Senate Bill 236, 1983 Nevada Stats. ch. 468, at 1237, included what became NRS 11.202-11.206.[4] Although the drafters used the word "limitation," the choice of language is accurate because statutes of repose limit the period of time in which an action may be brought. Therefore, we hold that the title of the act is not of such a character as to mislead either the public or the legislature.

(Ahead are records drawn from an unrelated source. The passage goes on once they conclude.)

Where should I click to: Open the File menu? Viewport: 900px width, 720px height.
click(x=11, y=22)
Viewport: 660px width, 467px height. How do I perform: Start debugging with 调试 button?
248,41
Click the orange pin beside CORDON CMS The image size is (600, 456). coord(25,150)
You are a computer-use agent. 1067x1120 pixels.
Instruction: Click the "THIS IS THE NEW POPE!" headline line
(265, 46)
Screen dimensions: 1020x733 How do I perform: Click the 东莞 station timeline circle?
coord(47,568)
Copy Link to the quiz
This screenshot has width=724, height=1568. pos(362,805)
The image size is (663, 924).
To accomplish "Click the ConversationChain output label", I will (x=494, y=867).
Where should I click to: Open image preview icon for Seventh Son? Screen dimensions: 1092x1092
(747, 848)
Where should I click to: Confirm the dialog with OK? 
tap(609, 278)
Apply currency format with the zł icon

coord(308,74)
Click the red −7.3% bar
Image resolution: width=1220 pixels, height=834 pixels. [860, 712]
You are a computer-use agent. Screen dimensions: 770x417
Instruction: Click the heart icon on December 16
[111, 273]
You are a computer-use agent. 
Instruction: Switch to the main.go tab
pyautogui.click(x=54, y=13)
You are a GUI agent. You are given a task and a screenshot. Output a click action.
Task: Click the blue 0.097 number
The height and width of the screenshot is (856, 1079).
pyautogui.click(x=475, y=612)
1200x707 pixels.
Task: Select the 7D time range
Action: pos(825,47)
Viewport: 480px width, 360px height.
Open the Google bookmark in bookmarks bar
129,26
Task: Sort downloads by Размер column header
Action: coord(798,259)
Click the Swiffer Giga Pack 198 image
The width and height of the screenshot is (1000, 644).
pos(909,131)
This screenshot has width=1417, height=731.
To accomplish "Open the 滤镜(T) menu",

The statute only concerns one subject and does not violate Article 4, *1320 § 17 of the Nevada Constitution.[5]

NOTES

[1] NRAP 5 provides in part:

The Supreme Court may answer questions of law certified to it by the Supreme Court of the United States, a Court of Appeals of the United States, or of the District of Columbia, or a United States District Court, when requested by the certifying court, if there are involved in any proceeding before those courts questions of law of this state which may be determinative of the cause then pending in the certifying court and as to which it appears to the certifying court there is no controlling precedent in the decisions of the supreme court of this state.

[2] NRS 11.204 provides in pertinent part:

1. Except as otherwise provided in NRS 11.202 and 11.203, no action may be commenced against the owner, occupier or any person performing or furnishing the design, planning, supervision or observation of construction, or the construction, of an improvement to real property more than 8 years after the substantial completion of such an improvement, for the recovery of damages for:

(a) Any latent deficiency in the design, planning, supervision or observation of construction or the construction of such an improvement;

... .

(c) Injury to or the wrongful death of a person caused by any such deficiency.

... .

3. For the purposes of this section, "latent deficiency" means a deficiency which is not apparent by reasonable inspection.

NRS 11.205 provided:

1. No action in tort, contract or otherwise shall be commenced against any person performing or furnishing the design, planning, or supervision or observation of construction, or the construction, of an improvement to real property more than six years after the substantial completion of such an improvement, for the recovery of damages for:

(a) Any deficiency in the design, planning, supervision or observation of construction or construction of such improvement.

[3] NRS 11.206 provides:

The limitations respectively prescribed by NRS 11.203, 11.204 and 11.205 are not a defense in an action brought against:

... .

2. Any person on account of a defect in a product.

[4] NRS 11.202-11.206 are all statutes of repose concerning improvements to real property. Statutes of repose bar causes of action after a certain period of time, regardless of whether damages or an injury has been discovered. In contrast, statutes of limitation foreclose claims brought after a period of time following occurrence or discovery of an injury.

[5] The Honorable E.M. Gunderson, Chief Justice, did not participate in the decision of this appeal.